▶ TASK A:
Reproduce word for word the passage of the mudflaps thread from "I now have a" up to and including "paint off too.".

▶ EXTRACT:

# Midnight Misbehaving Mudflaps



## Tezmcd (Aug 3, 2009)

Has anyone else with a current model Autotrail experienced this problem or is it just us?

We were in the Derbyshire Dales this weekend for a few days, nice and snug in the van despite the rain and blustery wind.

At around midnight my wife wakes me up to tell me she cant sleep with all the knocking noises - sure enough there was a pronounced TAP TAP TAP coming from somewhere.

Well being the shivalrous sort I got out of bed to fetch my wife the torch and despatched her outside to investigate (seemed only fair as I was having no trouble sleeping through it lol)

It turned out to be the mudflaps, these are rigid in design but seem to be hinged at the top, thus allowing them to get blown around in high winds and slap against the rear bodywork and tyre!

The problem was solved by rolling up a dirty towel and jamming it inbetween the tyre and the mudflap - next item on the MUST BUY list will be a couple of large cheap sponges for insertion next time we are in windy conditions!


----------



## philoaks (Sep 2, 2008)

Possibly us too!

We've heard the odd tapping noise from somewhere in the area of the fridge on our Dakota. Never been able to pin it down as it's so random.

I've just checked the mudflaps and, as you say, they are hinged at the top and could potentially be flapping in the wind. Next time we hear the noise I'll try jamming the flaps as you suggest and see if that stops the unexplained noise :?


----------



## Mrplodd (Mar 4, 2008)

Had the same problem on a Dakota a few years ago, took ages to track it down.

I now have a Cheyenne 696 and that doesn't have any rear mudflaps ! Not sure if it should or not, front ones are ESSENTIAL on X250 Fiats !


----------



## 4maddogs (May 4, 2010)

Had a similar problem with the hookup lead. I had to tape it, but did worry that duct tape would be so strong it would pull the paint off too.


----------



## Tezmcd (Aug 3, 2009)

My wife has ears like a bat - she also located the rattle from the truma heater whilst we were moving on the day we picked up the van - solved with a bit of folded up card in between the truma fins LOL

I'm going to ask her to apply to Autotrail as a noise test engineer - always knew she had hidden talents

The only noise she has failed to fix is my snoring!


----------



## 747 (Oct 2, 2009)

With our van it is the mains hookup flap that rattles against the 16 amp plug when it's windy. Fortunately it is extremely rare for us to use a site. My quick fix was to unplug the lead, slip an elastic band over the end and reconnect. The elastic band holds the flap tight against the plug.


----------



## nicholsong (May 26, 2009)

747 said:


> With our van it is the mains hookup flap that rattles against the 16 amp plug when it's windy. Fortunately it is extremely rare for us to use a site. My quick fix was to unplug the lead, slip an elastic band over the end and reconnect. The elastic band holds the flap tight against the plug.


I did not know 747 had a Engineering degree from King's College, Durham University  :lol:


----------



## 747 (Oct 2, 2009)

Heath Robinson University actually. 8) 

I was a star pupil. If you need a good bodge job, I'm your man. :wink:


----------



## StewartJ (Nov 20, 2009)

Another Mohawk owner with the same irratating problem, gawd they are noisy


----------



## celticspirit (Apr 5, 2011)

▶ SUPPLIED DATA:
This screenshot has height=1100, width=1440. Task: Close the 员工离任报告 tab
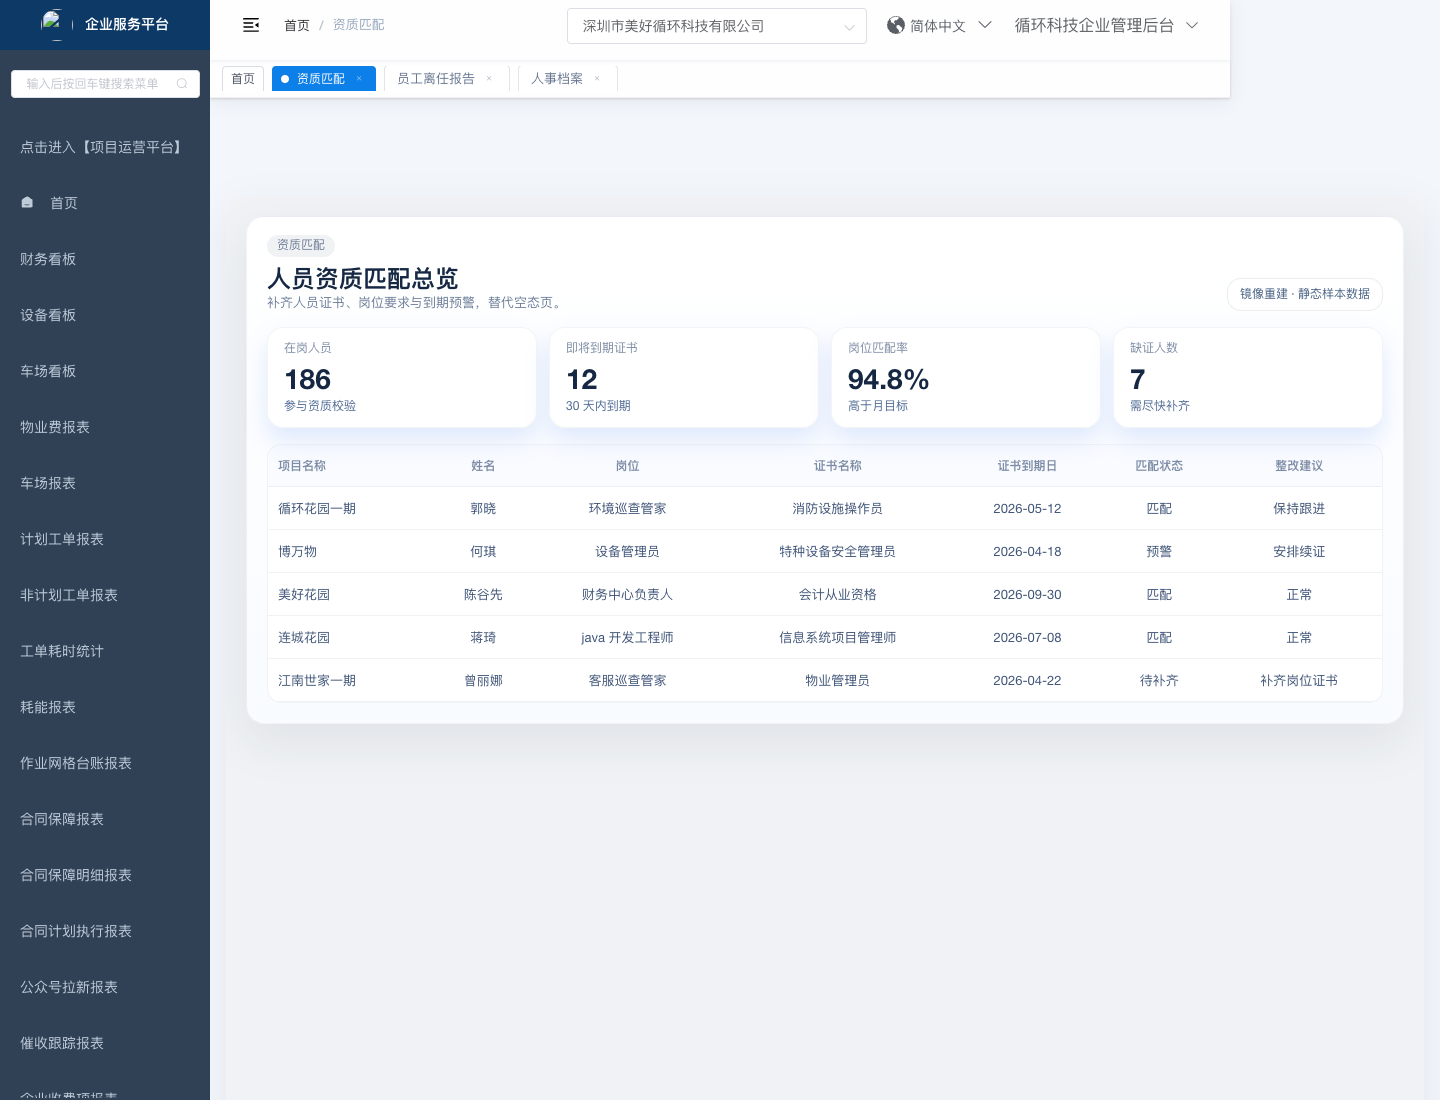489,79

* * *

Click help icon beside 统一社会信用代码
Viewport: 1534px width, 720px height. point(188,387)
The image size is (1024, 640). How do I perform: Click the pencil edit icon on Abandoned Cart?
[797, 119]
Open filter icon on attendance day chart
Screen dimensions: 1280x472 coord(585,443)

---

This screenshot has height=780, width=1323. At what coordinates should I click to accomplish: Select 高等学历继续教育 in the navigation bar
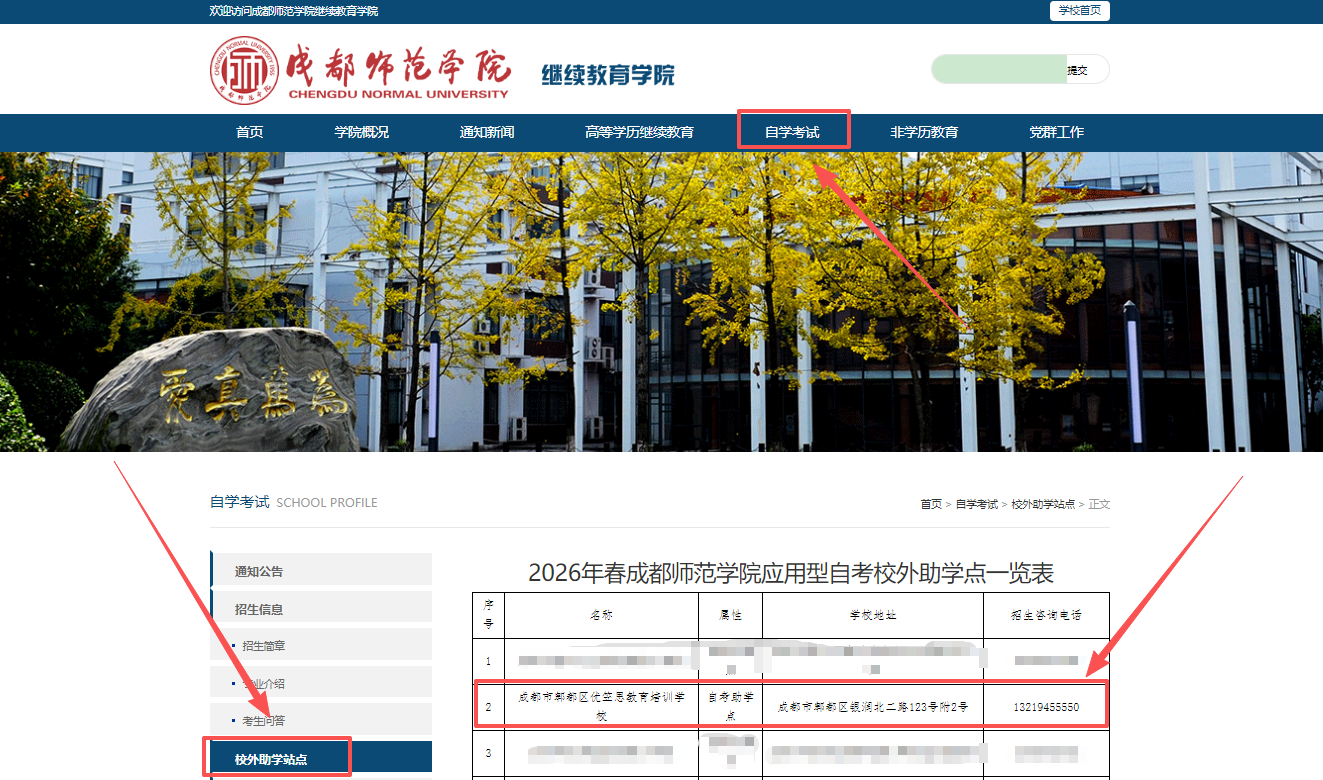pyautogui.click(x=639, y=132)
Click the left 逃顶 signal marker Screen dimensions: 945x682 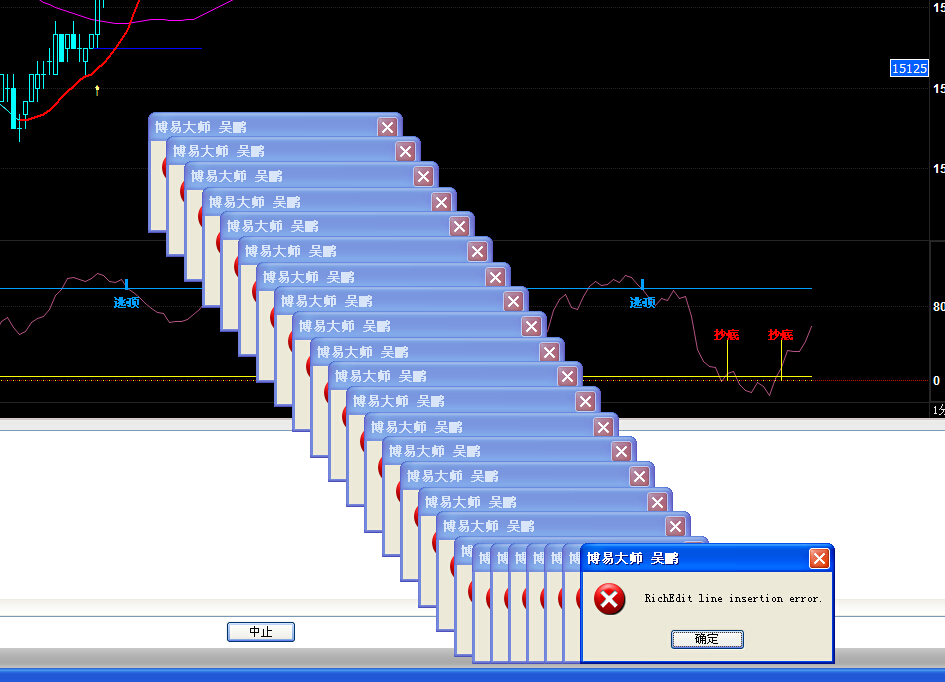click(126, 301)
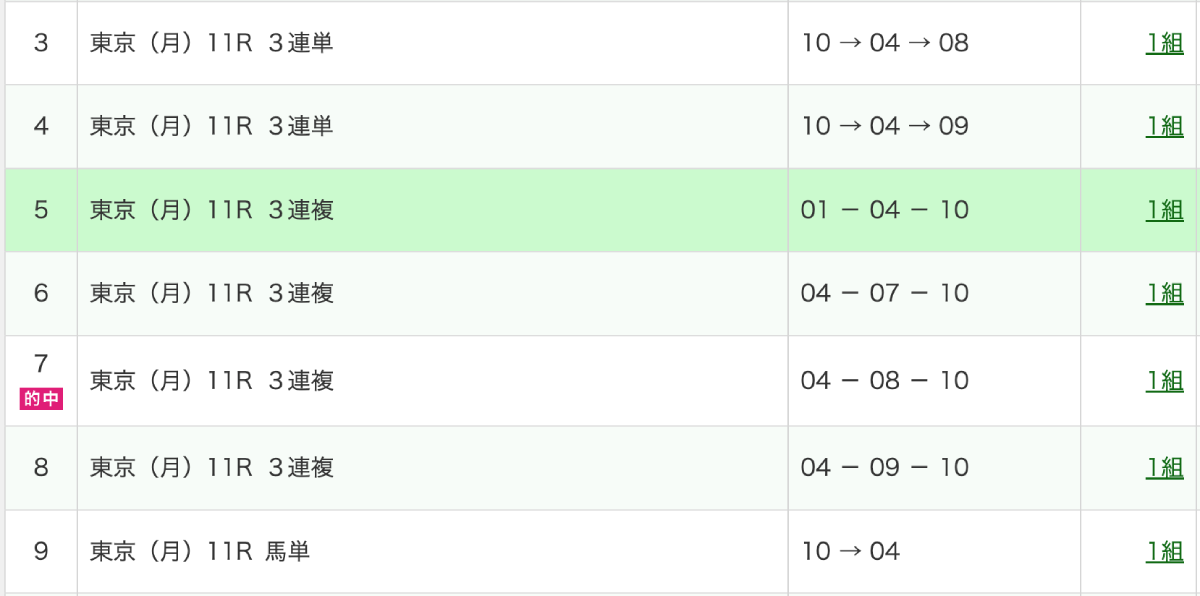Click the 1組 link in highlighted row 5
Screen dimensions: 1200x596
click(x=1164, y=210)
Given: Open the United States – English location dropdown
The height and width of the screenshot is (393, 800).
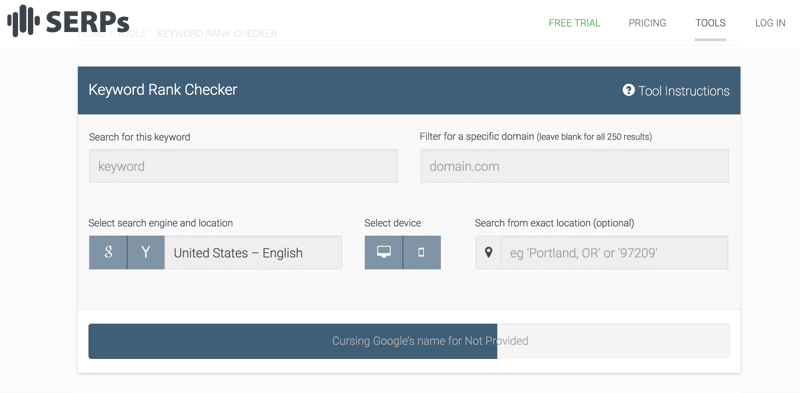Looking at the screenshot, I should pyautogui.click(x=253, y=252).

▶ TASK B:
In the entries, update the lines from the line with "The image size" up to and including the line with "Screen dimensions: 1280x472 coord(585,443)" so that "icon" is replaced by "button", with nothing else changed. Give only those lines.

▶ SOLUTION A:
I now have a Cheyenne 696 and that doesn't have any rear mudflaps ! Not sure if it should or not, front ones are ESSENTIAL on X250 Fiats !


----------



## 4maddogs (May 4, 2010)

Had a similar problem with the hookup lead. I had to tape it, but did worry that duct tape would be so strong it would pull the paint off too.

▶ SOLUTION B:
The image size is (1024, 640). How do I perform: Click the pencil edit button on Abandoned Cart?
[797, 119]
Open filter button on attendance day chart
Screen dimensions: 1280x472 coord(585,443)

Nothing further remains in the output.